[API Proposal]: Making "Process asynchronous tasks as they complete" easy by using IAsyncEnumerable
Vijay-Nirmal opened this issue · comments
EDITED on 1/23/2024 by @stephentoub:
namespace System.Threading.Tasks;
public class Task
{
+ public static IAsyncEnumerable<Task> WhenEach(params Task[] tasks);
+ public static IAsyncEnumerable<Task> WhenEach(params ReadOnlySpan<Task> tasks); // params when possible
+ public static IAsyncEnumerable<Task> WhenEach(IEnumerable<Task> tasks);
+ public static IAsyncEnumerable<Task<TResult>> WhenEach(params Task<TResult>[] tasks); // params for now; move it to ReadOnlySpan overload when that syntax is possible
+ public static IAsyncEnumerable<Task<TResult>> WhenEach(params ReadOnlySpan<Task<TResult>> tasks); // params when possible
+ public static IAsyncEnumerable<Task<TResult>> WhenEach(IEnumerable<Task<TResult>> tasks);
}
Background and motivation
Currently, if we need to "Process asynchronous tasks as they complete" then we need to write lots of unnecessary codes and its not straight forward, something like below.

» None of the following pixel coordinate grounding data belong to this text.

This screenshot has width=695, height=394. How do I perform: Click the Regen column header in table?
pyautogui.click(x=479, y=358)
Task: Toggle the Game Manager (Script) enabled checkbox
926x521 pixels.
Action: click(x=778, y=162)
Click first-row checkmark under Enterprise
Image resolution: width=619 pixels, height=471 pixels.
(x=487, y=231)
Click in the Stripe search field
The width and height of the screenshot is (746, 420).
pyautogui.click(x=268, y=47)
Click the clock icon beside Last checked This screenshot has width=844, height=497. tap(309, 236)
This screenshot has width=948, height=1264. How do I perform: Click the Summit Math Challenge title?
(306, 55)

// Using currently available APIs
List<Task<int>> downloadTasks = downloadTasksQuery.ToList();
while (downloadTasks.Any())
{
Task<int> finishedTask = await Task.WhenAny(downloadTasks);
downloadTasks.Remove(finishedTask);
Process(await finishedTask);
}
API Proposal
namespace System.Threading.Tasks
{
public class Task : IAsyncResult, IDisposable
{
public static IAsyncEnumerable<Task> WhenEach(params Task[] tasks); // Please change the name, if needed
public static IAsyncEnumerable<Task> WhenEach(IEnumerable<Task> tasks);
public static IAsyncEnumerable<Task<TResult>> WhenEach(params Task<TResult>[] tasks);
public static IAsyncEnumerable<Task<TResult>> WhenEach(IEnumerable<Task<TResult>> tasks);
}
}
API Usage
// Using newly created APIs
await foreach (var finishedTask in Task.WhenEach(downloadTasksQuery))
{
Process(await finishedTask);
}
Alternative Designs
No response
Risks
No response
Updates
(Others can edit this section and add more info)
WhenEach
name suggested by @theodorzoulias, #61959 (comment)
Tagging subscribers to this area: @dotnet/area-system-threading-tasks
See info in area-owners.md if you want to be subscribed.
Issue Details
Background and motivation
Currently, if we need to "Process asynchronous tasks as they complete" then we need to write lots of unnecessary codes and its not straight forward, something like below.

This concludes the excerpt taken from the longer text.